Please retype every entry, keeping each one exactly as written.

[DATA SUPPLIED Boundary: Start]

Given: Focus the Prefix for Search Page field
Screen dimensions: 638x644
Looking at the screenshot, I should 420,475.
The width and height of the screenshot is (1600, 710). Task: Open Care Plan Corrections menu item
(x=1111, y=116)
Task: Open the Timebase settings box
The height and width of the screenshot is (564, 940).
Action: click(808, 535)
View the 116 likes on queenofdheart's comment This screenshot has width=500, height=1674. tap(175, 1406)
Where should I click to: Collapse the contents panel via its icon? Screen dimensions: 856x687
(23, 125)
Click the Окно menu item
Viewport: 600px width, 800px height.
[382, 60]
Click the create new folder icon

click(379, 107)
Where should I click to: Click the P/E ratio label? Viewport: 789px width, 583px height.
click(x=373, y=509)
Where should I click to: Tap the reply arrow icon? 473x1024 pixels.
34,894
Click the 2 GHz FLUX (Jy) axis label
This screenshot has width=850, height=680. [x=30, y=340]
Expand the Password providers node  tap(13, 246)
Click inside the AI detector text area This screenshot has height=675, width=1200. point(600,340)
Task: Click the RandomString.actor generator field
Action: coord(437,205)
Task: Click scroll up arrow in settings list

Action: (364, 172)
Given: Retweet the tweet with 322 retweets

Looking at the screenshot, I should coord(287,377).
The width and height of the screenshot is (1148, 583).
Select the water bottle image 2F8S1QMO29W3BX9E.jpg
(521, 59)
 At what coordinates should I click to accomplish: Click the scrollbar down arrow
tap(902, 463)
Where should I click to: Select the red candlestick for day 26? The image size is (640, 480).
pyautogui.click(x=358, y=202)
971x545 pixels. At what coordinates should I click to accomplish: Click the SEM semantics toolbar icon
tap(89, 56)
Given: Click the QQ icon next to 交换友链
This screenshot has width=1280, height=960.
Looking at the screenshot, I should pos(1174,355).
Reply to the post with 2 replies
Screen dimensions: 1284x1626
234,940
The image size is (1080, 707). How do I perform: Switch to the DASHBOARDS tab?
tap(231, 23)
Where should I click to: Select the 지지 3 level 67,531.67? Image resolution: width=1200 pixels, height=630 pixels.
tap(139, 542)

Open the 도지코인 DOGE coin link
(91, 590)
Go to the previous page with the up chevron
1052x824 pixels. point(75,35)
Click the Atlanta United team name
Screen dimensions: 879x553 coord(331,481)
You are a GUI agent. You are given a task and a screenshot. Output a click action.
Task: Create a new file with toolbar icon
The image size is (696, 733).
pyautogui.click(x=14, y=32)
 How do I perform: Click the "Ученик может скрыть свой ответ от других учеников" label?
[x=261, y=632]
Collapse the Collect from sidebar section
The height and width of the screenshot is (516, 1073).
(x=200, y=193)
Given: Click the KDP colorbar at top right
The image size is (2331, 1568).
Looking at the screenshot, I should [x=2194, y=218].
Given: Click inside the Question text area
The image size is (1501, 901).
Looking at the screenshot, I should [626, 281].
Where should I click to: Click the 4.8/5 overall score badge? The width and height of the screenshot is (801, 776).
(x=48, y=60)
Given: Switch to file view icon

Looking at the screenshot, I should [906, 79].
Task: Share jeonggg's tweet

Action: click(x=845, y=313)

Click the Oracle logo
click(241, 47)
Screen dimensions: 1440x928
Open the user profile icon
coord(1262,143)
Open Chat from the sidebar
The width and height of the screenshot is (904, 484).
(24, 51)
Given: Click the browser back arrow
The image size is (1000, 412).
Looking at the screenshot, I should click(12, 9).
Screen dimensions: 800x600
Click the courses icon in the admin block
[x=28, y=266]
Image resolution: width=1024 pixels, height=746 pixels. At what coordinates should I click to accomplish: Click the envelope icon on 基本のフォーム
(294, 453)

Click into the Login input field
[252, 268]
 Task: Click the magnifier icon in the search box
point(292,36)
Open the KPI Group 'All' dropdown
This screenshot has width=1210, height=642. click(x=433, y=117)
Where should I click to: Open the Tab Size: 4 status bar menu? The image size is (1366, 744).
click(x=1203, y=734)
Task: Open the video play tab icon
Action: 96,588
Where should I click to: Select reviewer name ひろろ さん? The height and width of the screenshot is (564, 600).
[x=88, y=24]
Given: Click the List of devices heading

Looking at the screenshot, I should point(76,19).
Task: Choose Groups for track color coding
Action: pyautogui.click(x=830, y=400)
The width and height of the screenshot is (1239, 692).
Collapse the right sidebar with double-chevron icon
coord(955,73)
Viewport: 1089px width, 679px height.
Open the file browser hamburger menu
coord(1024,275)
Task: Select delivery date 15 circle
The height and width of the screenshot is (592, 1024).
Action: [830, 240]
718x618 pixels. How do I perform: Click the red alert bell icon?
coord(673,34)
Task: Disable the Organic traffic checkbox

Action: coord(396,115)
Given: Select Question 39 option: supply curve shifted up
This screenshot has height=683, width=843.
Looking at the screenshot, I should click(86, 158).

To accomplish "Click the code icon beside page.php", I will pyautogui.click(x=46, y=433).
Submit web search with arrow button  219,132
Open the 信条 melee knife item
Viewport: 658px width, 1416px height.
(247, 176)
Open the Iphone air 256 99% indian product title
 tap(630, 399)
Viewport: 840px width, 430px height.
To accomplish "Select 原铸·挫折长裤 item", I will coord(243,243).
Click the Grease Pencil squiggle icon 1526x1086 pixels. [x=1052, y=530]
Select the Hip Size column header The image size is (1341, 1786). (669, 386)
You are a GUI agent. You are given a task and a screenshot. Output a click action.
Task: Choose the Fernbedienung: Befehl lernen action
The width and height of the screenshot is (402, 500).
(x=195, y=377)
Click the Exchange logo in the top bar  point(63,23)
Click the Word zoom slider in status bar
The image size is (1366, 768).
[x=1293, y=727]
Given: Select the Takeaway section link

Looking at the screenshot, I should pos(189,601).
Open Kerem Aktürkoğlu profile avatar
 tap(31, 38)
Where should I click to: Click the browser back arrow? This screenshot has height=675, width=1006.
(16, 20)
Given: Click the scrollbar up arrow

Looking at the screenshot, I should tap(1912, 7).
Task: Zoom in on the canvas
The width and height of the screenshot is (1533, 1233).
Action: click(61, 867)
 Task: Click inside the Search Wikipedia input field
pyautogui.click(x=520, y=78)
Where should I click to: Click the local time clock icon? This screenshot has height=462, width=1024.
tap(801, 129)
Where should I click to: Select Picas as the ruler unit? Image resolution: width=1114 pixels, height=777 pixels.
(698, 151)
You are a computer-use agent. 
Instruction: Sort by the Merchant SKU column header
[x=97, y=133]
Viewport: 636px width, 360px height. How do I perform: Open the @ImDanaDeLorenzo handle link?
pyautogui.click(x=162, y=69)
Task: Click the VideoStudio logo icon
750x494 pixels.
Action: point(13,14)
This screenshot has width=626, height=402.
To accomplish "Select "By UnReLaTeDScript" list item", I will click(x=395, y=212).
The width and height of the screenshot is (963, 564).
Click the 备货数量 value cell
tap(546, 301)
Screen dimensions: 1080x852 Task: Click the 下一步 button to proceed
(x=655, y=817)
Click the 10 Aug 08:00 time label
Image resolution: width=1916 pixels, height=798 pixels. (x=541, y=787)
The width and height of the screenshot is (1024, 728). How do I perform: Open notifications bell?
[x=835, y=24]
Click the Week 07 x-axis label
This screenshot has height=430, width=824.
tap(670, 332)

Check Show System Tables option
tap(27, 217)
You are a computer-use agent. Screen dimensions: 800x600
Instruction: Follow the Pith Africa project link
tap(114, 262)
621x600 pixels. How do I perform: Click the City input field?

[DATA SUPPLIED Boundary: End]

◆ SOLUTION TO THE EXERCISE
Given: Focus the Prefix for Search Page field
Screen dimensions: 638x644
Looking at the screenshot, I should 420,475.
The width and height of the screenshot is (1600, 710). Task: Open Care Plan Corrections menu item
(x=1111, y=116)
Task: Open the Timebase settings box
The height and width of the screenshot is (564, 940).
Action: click(808, 535)
View the 116 likes on queenofdheart's comment This screenshot has width=500, height=1674. tap(175, 1406)
Where should I click to: Collapse the contents panel via its icon? Screen dimensions: 856x687
(23, 125)
Click the Окно menu item
Viewport: 600px width, 800px height.
[382, 60]
Click the create new folder icon

click(379, 107)
Where should I click to: Click the P/E ratio label? Viewport: 789px width, 583px height.
click(x=373, y=509)
Where should I click to: Tap the reply arrow icon? 473x1024 pixels.
34,894
Click the 2 GHz FLUX (Jy) axis label
This screenshot has width=850, height=680. [x=30, y=340]
Expand the Password providers node  tap(13, 246)
Click inside the AI detector text area This screenshot has height=675, width=1200. point(600,340)
Task: Click the RandomString.actor generator field
Action: coord(437,205)
Task: Click scroll up arrow in settings list

Action: (364, 172)
Given: Retweet the tweet with 322 retweets

Looking at the screenshot, I should coord(287,377).
The width and height of the screenshot is (1148, 583).
Select the water bottle image 2F8S1QMO29W3BX9E.jpg
(521, 59)
 At what coordinates should I click to accomplish: Click the scrollbar down arrow
tap(902, 463)
Where should I click to: Select the red candlestick for day 26? The image size is (640, 480).
pyautogui.click(x=358, y=202)
971x545 pixels. At what coordinates should I click to accomplish: Click the SEM semantics toolbar icon
tap(89, 56)
Given: Click the QQ icon next to 交换友链
This screenshot has width=1280, height=960.
Looking at the screenshot, I should pos(1174,355).
Reply to the post with 2 replies
Screen dimensions: 1284x1626
234,940
The image size is (1080, 707). How do I perform: Switch to the DASHBOARDS tab?
tap(231, 23)
Where should I click to: Select the 지지 3 level 67,531.67? Image resolution: width=1200 pixels, height=630 pixels.
tap(139, 542)

Open the 도지코인 DOGE coin link
(91, 590)
Go to the previous page with the up chevron
1052x824 pixels. point(75,35)
Click the Atlanta United team name
Screen dimensions: 879x553 coord(331,481)
You are a GUI agent. You are given a task and a screenshot. Output a click action.
Task: Create a new file with toolbar icon
The image size is (696, 733).
pyautogui.click(x=14, y=32)
 How do I perform: Click the "Ученик может скрыть свой ответ от других учеников" label?
[x=261, y=632]
Collapse the Collect from sidebar section
The height and width of the screenshot is (516, 1073).
(x=200, y=193)
Given: Click the KDP colorbar at top right
The image size is (2331, 1568).
Looking at the screenshot, I should [x=2194, y=218].
Given: Click inside the Question text area
The image size is (1501, 901).
Looking at the screenshot, I should [626, 281].
Where should I click to: Click the 4.8/5 overall score badge? The width and height of the screenshot is (801, 776).
(x=48, y=60)
Given: Switch to file view icon

Looking at the screenshot, I should [906, 79].
Task: Share jeonggg's tweet

Action: click(x=845, y=313)

Click the Oracle logo
click(241, 47)
Screen dimensions: 1440x928
Open the user profile icon
coord(1262,143)
Open Chat from the sidebar
The width and height of the screenshot is (904, 484).
(24, 51)
Given: Click the browser back arrow
The image size is (1000, 412).
Looking at the screenshot, I should click(12, 9).
Screen dimensions: 800x600
Click the courses icon in the admin block
[x=28, y=266]
Image resolution: width=1024 pixels, height=746 pixels. At what coordinates should I click to accomplish: Click the envelope icon on 基本のフォーム
(294, 453)

Click into the Login input field
[252, 268]
 Task: Click the magnifier icon in the search box
point(292,36)
Open the KPI Group 'All' dropdown
This screenshot has width=1210, height=642. click(x=433, y=117)
Where should I click to: Open the Tab Size: 4 status bar menu? The image size is (1366, 744).
click(x=1203, y=734)
Task: Open the video play tab icon
Action: 96,588
Where should I click to: Select reviewer name ひろろ さん? The height and width of the screenshot is (564, 600).
[x=88, y=24]
Given: Click the List of devices heading

Looking at the screenshot, I should point(76,19).
Task: Choose Groups for track color coding
Action: pyautogui.click(x=830, y=400)
The width and height of the screenshot is (1239, 692).
Collapse the right sidebar with double-chevron icon
coord(955,73)
Viewport: 1089px width, 679px height.
Open the file browser hamburger menu
coord(1024,275)
Task: Select delivery date 15 circle
The height and width of the screenshot is (592, 1024).
Action: [830, 240]
718x618 pixels. How do I perform: Click the red alert bell icon?
coord(673,34)
Task: Disable the Organic traffic checkbox

Action: coord(396,115)
Given: Select Question 39 option: supply curve shifted up
This screenshot has height=683, width=843.
Looking at the screenshot, I should click(86, 158).

To accomplish "Click the code icon beside page.php", I will pyautogui.click(x=46, y=433).
Submit web search with arrow button  219,132
Open the 信条 melee knife item
Viewport: 658px width, 1416px height.
(247, 176)
Open the Iphone air 256 99% indian product title
 tap(630, 399)
Viewport: 840px width, 430px height.
To accomplish "Select 原铸·挫折长裤 item", I will coord(243,243).
Click the Grease Pencil squiggle icon 1526x1086 pixels. [x=1052, y=530]
Select the Hip Size column header The image size is (1341, 1786). (669, 386)
You are a GUI agent. You are given a task and a screenshot. Output a click action.
Task: Choose the Fernbedienung: Befehl lernen action
The width and height of the screenshot is (402, 500).
(x=195, y=377)
Click the Exchange logo in the top bar  point(63,23)
Click the Word zoom slider in status bar
The image size is (1366, 768).
[x=1293, y=727]
Given: Select the Takeaway section link

Looking at the screenshot, I should pos(189,601).
Open Kerem Aktürkoğlu profile avatar
 tap(31, 38)
Where should I click to: Click the browser back arrow? This screenshot has height=675, width=1006.
(16, 20)
Given: Click the scrollbar up arrow

Looking at the screenshot, I should tap(1912, 7).
Task: Zoom in on the canvas
The width and height of the screenshot is (1533, 1233).
Action: click(61, 867)
 Task: Click inside the Search Wikipedia input field
pyautogui.click(x=520, y=78)
Where should I click to: Click the local time clock icon? This screenshot has height=462, width=1024.
tap(801, 129)
Where should I click to: Select Picas as the ruler unit? Image resolution: width=1114 pixels, height=777 pixels.
(698, 151)
You are a computer-use agent. 
Instruction: Sort by the Merchant SKU column header
[x=97, y=133]
Viewport: 636px width, 360px height. How do I perform: Open the @ImDanaDeLorenzo handle link?
pyautogui.click(x=162, y=69)
Task: Click the VideoStudio logo icon
750x494 pixels.
Action: point(13,14)
This screenshot has width=626, height=402.
To accomplish "Select "By UnReLaTeDScript" list item", I will click(x=395, y=212).
The width and height of the screenshot is (963, 564).
Click the 备货数量 value cell
tap(546, 301)
Screen dimensions: 1080x852 Task: Click the 下一步 button to proceed
(x=655, y=817)
Click the 10 Aug 08:00 time label
Image resolution: width=1916 pixels, height=798 pixels. (x=541, y=787)
The width and height of the screenshot is (1024, 728). How do I perform: Open notifications bell?
[x=835, y=24]
Click the Week 07 x-axis label
This screenshot has height=430, width=824.
tap(670, 332)

Check Show System Tables option
tap(27, 217)
You are a computer-use agent. Screen dimensions: 800x600
Instruction: Follow the Pith Africa project link
tap(114, 262)
621x600 pixels. How do I perform: Click the City input field?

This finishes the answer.